- **INSTRUCTIONS TO FOLLOW**
Starting at the line that holds "Przyjaciele i randki (75, 1976)", transcribe every line to the end of the data exactly; include no other lines.

Pixel coordinate grounding data:
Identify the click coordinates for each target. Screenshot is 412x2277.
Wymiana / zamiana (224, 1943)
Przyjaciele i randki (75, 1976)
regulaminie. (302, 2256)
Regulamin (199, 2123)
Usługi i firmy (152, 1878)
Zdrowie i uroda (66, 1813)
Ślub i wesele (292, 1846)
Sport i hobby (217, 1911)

- **WRITTEN SOLUTION**
Przyjaciele i randki (75, 1976)
regulaminie. (302, 2256)
Regulamin (199, 2123)
Usługi i firmy (152, 1878)
Zdrowie i uroda (66, 1813)
Ślub i wesele (292, 1846)
Sport i hobby (217, 1911)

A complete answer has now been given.